Il procedimento, infatti, in base al disposto dell’art. 464 quater c.p.p., non può essere sospeso:
– per un periodo superiore ai due anni qualora si proceda per reati per i quali è prevista una pena detentiva sola, congiunta o alternativa a quella pecuniaria;
– per un periodo superiore ad un anno qualora si proceda per reati per i quali è prevista la sola pena pecuniaria.
I termini decorrono dalla sottoscrizione da parte dell’imputato del verbale di messa alla prova.
È importante sottolineare, concludendo sul punto, come, oltre al procedimento penale, anche la prescrizione del reato è sospesa nei confronti del soggetto sottoposto a messa alla prova.
Possibili esiti
Trascorso il periodo di sospensione, in base al disposto dell’art. 464 septies c.p.p., se il giudice, tenuto conto del comportamento dell’imputato e del rispetto delle prescrizioni previste nel programma di trattamento, ritiene che la prova abbia dato esito positivo dichiara con sentenza estinto il reato.
La sentenza dichiarante l’estinzione non deve essere riportata né nel certificato penale né nel certificato penale del casellario giudiziale.
Le eventuali sanzioni accessorie potranno tuttavia, ex art. 168 ter c.p., essere comunque disposte anche in caso di esito positivo della prova.

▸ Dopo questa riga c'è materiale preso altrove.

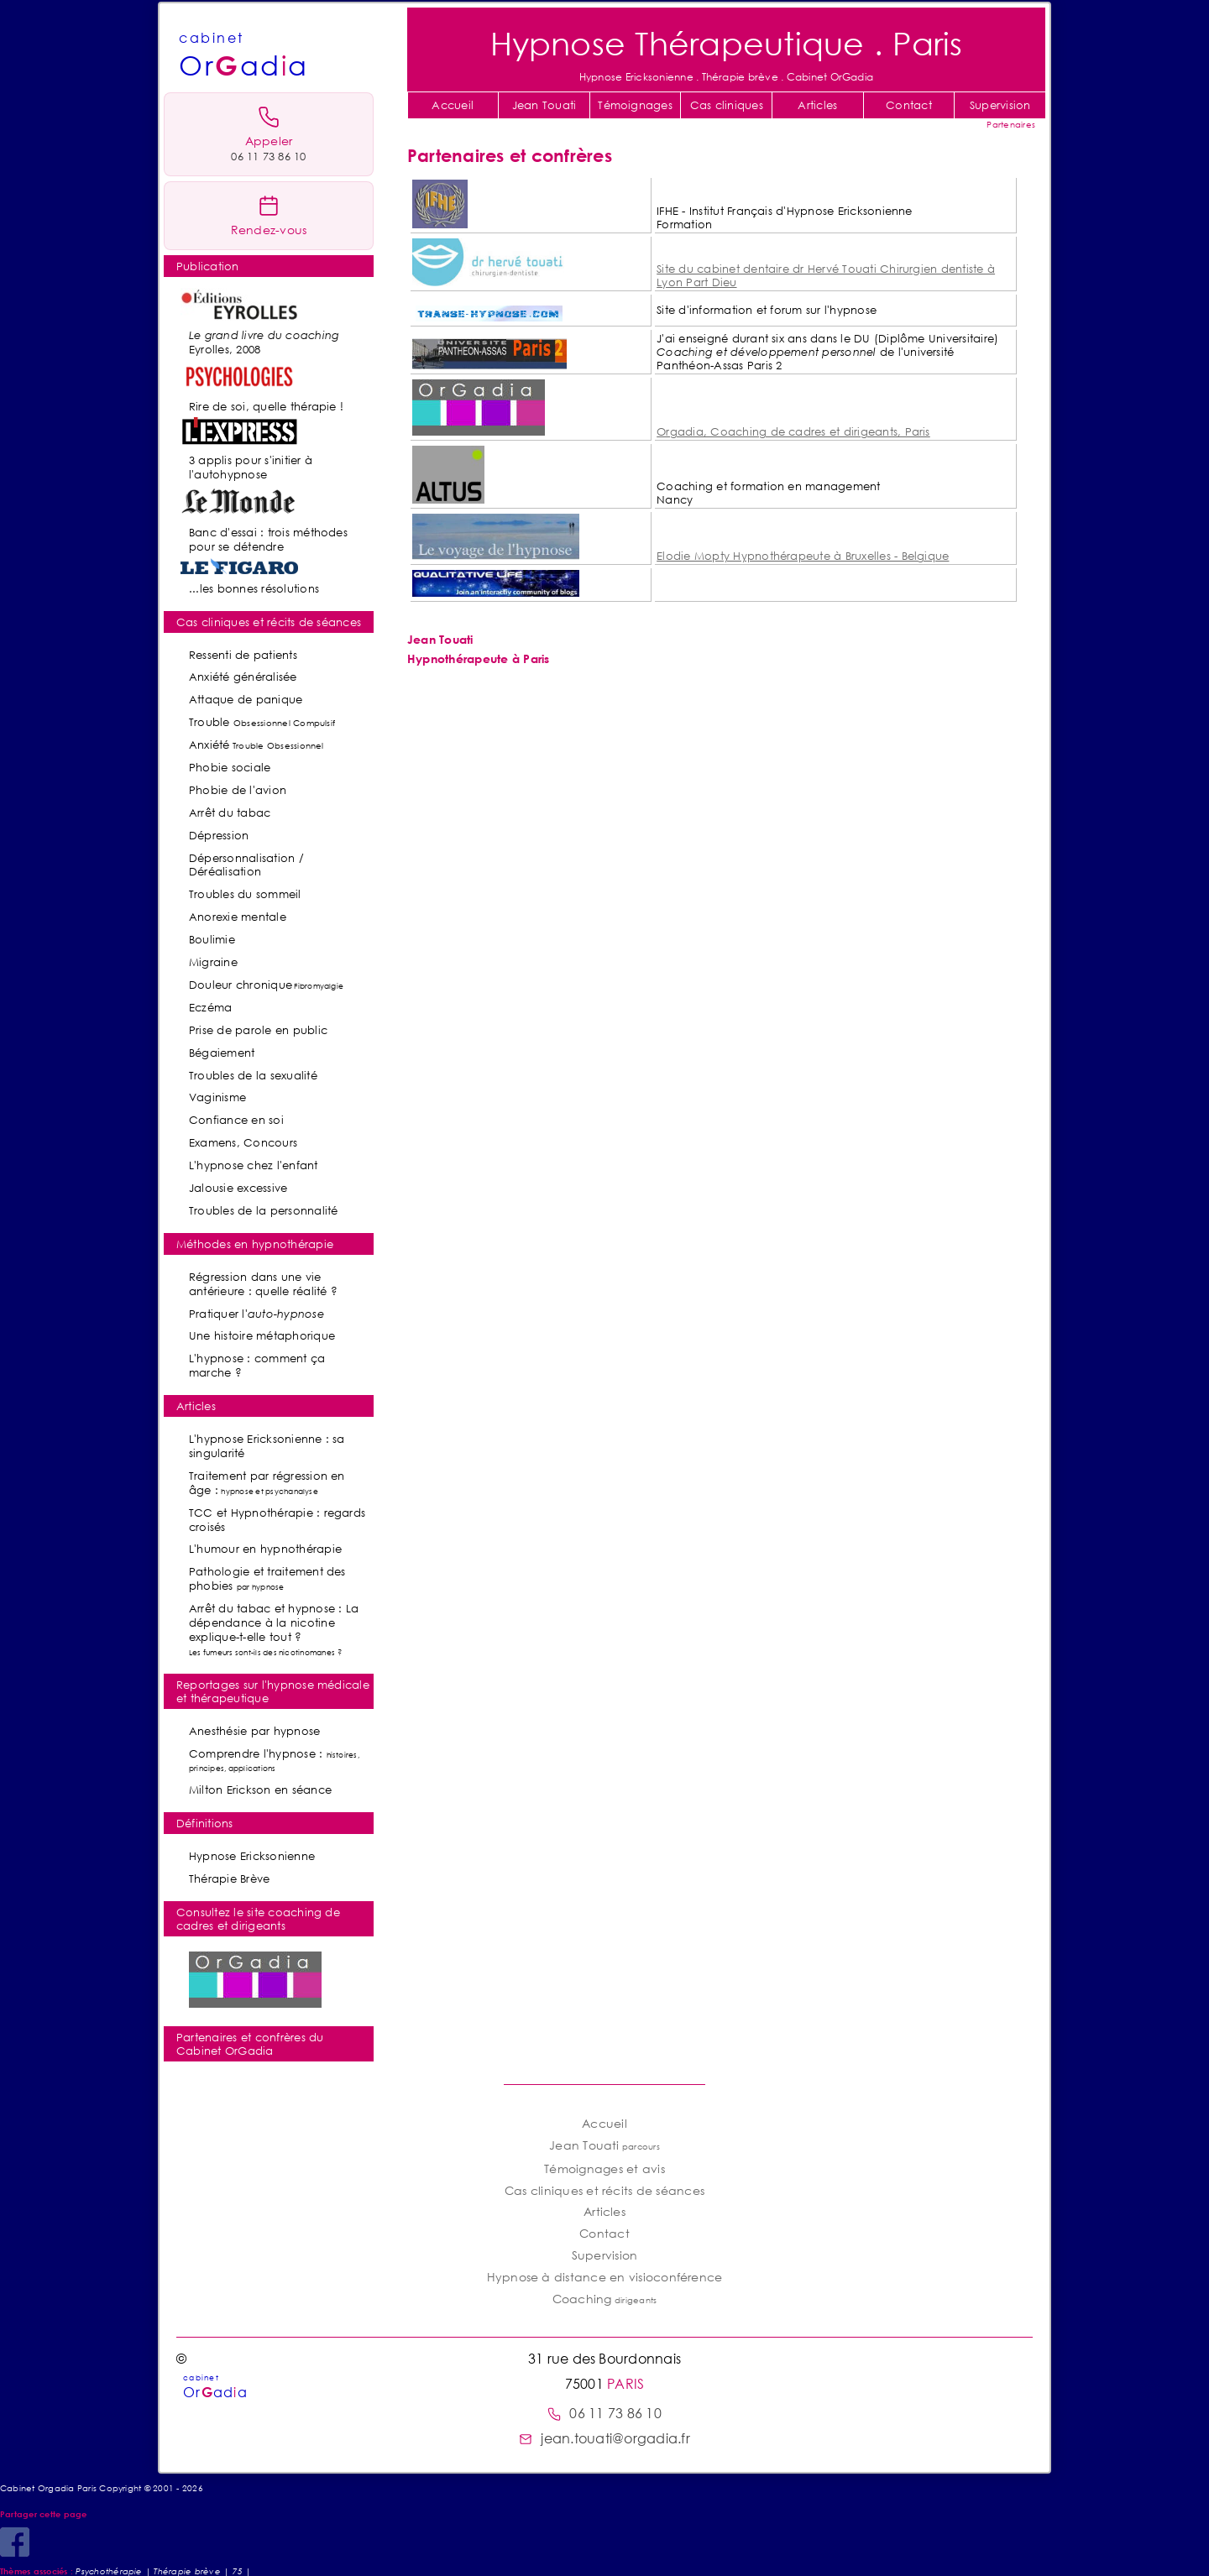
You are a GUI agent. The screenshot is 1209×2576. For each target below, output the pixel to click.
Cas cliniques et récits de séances (268, 622)
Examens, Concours (243, 1142)
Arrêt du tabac (229, 812)
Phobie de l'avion (237, 790)
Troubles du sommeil (245, 894)
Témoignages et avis (604, 2168)
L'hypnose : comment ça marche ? (257, 1365)
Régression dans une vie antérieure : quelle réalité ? (263, 1284)
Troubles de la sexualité (253, 1075)
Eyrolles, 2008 (264, 342)
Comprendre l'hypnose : (274, 1760)
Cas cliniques (726, 105)
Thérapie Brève (229, 1878)
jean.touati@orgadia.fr (604, 2438)
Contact (909, 105)
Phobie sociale (229, 767)
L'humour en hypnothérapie (265, 1548)
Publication (207, 266)
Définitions (204, 1823)
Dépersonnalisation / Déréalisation (246, 865)
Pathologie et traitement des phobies (267, 1578)
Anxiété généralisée (243, 676)
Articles (817, 105)
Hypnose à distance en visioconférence (605, 2277)
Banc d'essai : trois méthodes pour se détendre (268, 539)
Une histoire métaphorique (262, 1335)
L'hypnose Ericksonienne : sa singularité (267, 1446)
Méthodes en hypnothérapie (254, 1244)
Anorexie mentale (237, 916)
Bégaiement (221, 1052)
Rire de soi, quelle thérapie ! (266, 406)
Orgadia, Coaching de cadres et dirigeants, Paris (793, 431)
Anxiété (256, 744)
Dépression (219, 835)
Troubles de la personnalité (263, 1210)
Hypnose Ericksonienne (252, 1856)
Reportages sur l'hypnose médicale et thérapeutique (272, 1691)
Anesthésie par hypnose (254, 1730)
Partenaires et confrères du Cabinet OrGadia (249, 2043)
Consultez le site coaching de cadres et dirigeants (258, 1918)
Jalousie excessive (238, 1187)
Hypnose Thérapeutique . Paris (726, 42)
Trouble (262, 722)
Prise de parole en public (258, 1030)
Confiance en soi (236, 1119)
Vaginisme (217, 1097)
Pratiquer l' (256, 1313)
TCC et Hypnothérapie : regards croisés (277, 1520)
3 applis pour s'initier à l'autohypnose (250, 467)
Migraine (213, 962)
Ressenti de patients (243, 654)
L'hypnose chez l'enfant (253, 1165)
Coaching (604, 2298)
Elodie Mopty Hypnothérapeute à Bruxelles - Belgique (803, 555)
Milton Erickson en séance (260, 1789)
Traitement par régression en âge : (267, 1483)
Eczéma (210, 1007)
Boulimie (212, 939)
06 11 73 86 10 (604, 2413)
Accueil (453, 105)
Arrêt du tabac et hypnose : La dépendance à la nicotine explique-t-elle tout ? (274, 1629)
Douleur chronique (266, 984)
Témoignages (635, 105)
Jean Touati (544, 105)
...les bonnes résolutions (254, 588)
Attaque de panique (245, 699)
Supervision (1000, 105)
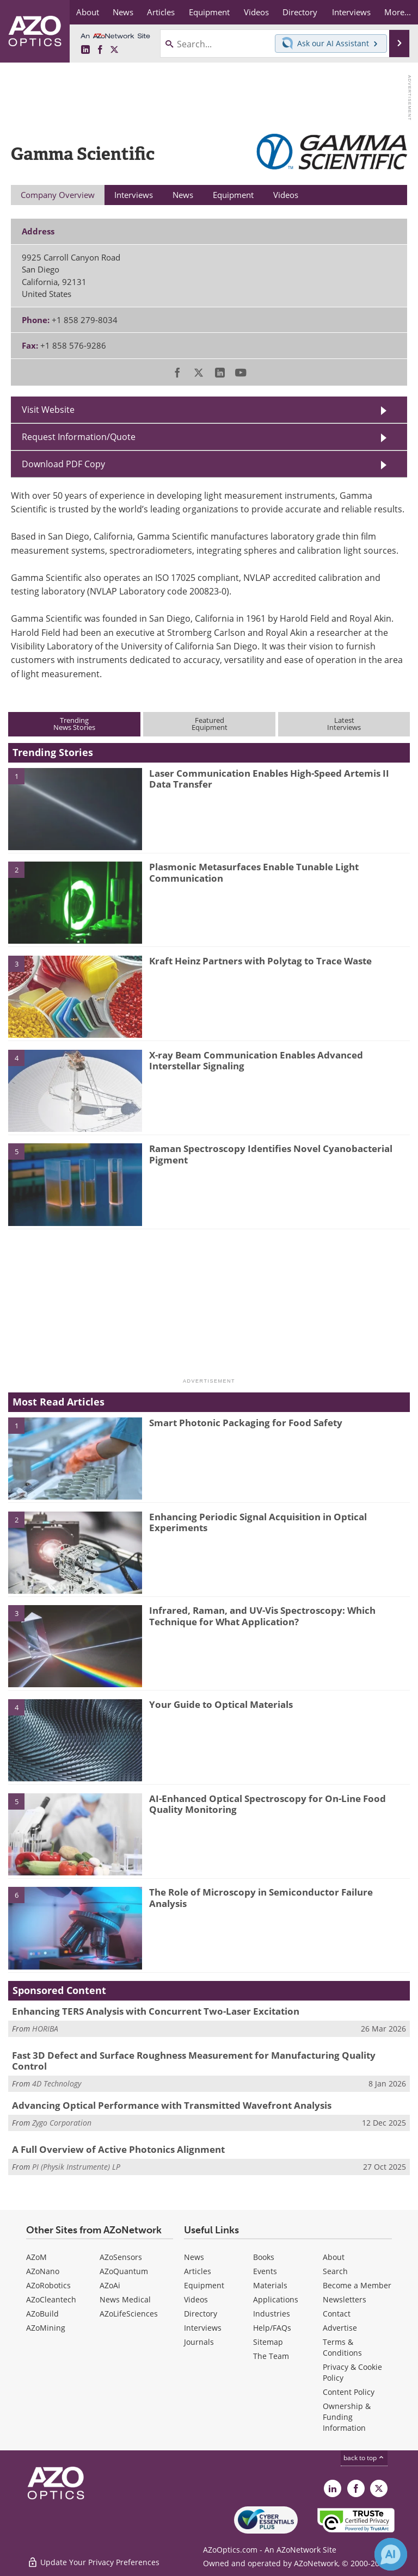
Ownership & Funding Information (347, 2417)
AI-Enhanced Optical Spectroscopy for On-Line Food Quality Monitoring (267, 1804)
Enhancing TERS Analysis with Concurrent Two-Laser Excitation (155, 2011)
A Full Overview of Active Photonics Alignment (118, 2149)
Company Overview (58, 194)
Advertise (340, 2328)
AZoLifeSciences (129, 2313)
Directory (200, 2313)
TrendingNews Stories (74, 723)
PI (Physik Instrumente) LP (76, 2167)
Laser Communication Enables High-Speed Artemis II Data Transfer (269, 778)
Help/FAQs (272, 2328)
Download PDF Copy (63, 464)
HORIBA (45, 2028)
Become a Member (357, 2285)
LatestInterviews (344, 723)
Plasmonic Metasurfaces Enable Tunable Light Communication (254, 872)
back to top (364, 2457)
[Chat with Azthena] (390, 2554)
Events (265, 2271)
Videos (196, 2299)
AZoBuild (42, 2313)
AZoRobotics (48, 2285)
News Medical (125, 2299)
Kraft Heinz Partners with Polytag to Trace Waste (260, 961)
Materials (270, 2285)
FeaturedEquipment (210, 723)
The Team (271, 2356)
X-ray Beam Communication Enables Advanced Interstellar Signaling (256, 1060)
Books (263, 2257)
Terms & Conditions (342, 2347)
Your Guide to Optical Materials (221, 1704)
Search (335, 2271)
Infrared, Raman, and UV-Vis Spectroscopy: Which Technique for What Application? (262, 1615)
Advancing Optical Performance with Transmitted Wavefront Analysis (171, 2105)
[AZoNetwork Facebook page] (100, 50)
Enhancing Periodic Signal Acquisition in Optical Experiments (258, 1522)
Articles (197, 2271)
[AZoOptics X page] (114, 50)
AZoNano (42, 2271)
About (334, 2257)
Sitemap (268, 2342)
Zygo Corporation (61, 2122)
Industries (271, 2313)
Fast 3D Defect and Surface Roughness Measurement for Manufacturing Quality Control (194, 2060)
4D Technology (56, 2083)
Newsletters (344, 2299)
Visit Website (48, 410)
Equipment (204, 2285)
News (194, 2257)
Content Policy (348, 2392)
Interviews (203, 2328)
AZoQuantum (124, 2271)
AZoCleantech (51, 2299)
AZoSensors (121, 2257)
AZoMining (45, 2328)
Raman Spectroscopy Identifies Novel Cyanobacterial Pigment (270, 1154)
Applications (275, 2299)
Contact (337, 2313)
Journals (199, 2342)
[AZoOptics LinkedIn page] (85, 50)
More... (397, 12)
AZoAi (110, 2285)
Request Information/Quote (79, 437)
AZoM (36, 2257)
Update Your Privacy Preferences (93, 2562)
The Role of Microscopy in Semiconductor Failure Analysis (261, 1897)
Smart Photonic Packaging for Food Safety (245, 1422)
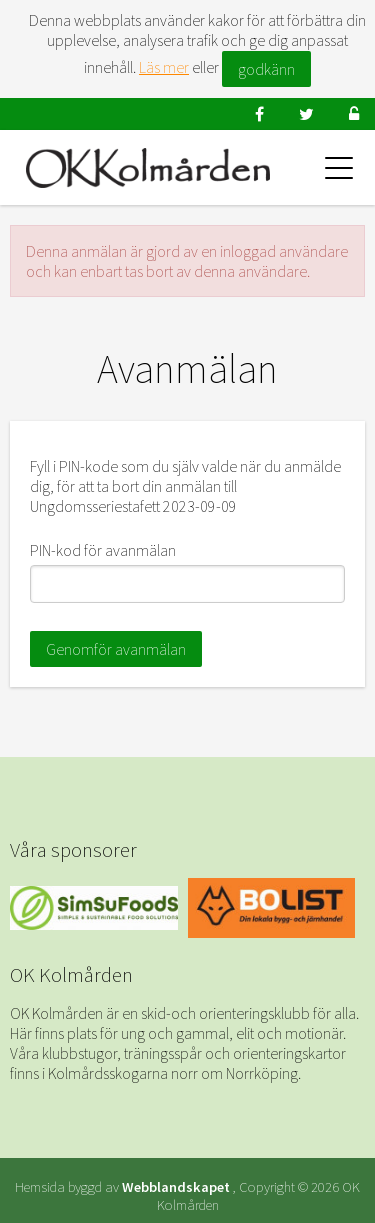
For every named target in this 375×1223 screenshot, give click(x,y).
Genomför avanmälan (116, 649)
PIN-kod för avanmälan (103, 550)
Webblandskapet (176, 1187)
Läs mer (164, 67)
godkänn (266, 69)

Qualora invece la prova dia esito negativo il giudice, ex art. 464 septies, 2° c.p.p., dispone con ordinanza che il processo riprenda il suo corso e l’imputato non può più riproporre, ex art. 464 nonies c.p.p., la richiesta di sospensione del procedimento con messa alla prova.
Ulteriore possibile esito è quello della revoca.
Il giudice può disporre la revoca della sospensione con ordinanza, d’ufficio o su istanza di parte, all’esito di un’apposita udienza camerale.
Ciò può avvenire in due sole ipotesi disciplinate dall’art. 168 quater c.p.:
– se l’imputato commette una grave o reiterata trasgressione al programma di trattamento, alle prescrizione imposte o omette di prestare il lavoro di pubblica utilità;
– se l’imputato commette un nuovo delitto non colposo o della stessa indole di quello per cui si procede.
Anche nell’ipotesi di revoca l’imputato non può più riproporre l’istanza di sospensione. Il tempo di prova trascorso, in caso di esito negativo o di revoca, non viene tuttavia perduto per l’imputato, difatti, qualora il procedimento porti ad una sua condanna, sarà sottratto dal periodo di pena concretamente previsto, in base al disposto dell’art. 657 bis c.p.p., con un computo per cui a tre giorni di prova corrisponde un giorno di reclusione o arresto, ovvero a 250 euro di multa o ammenda.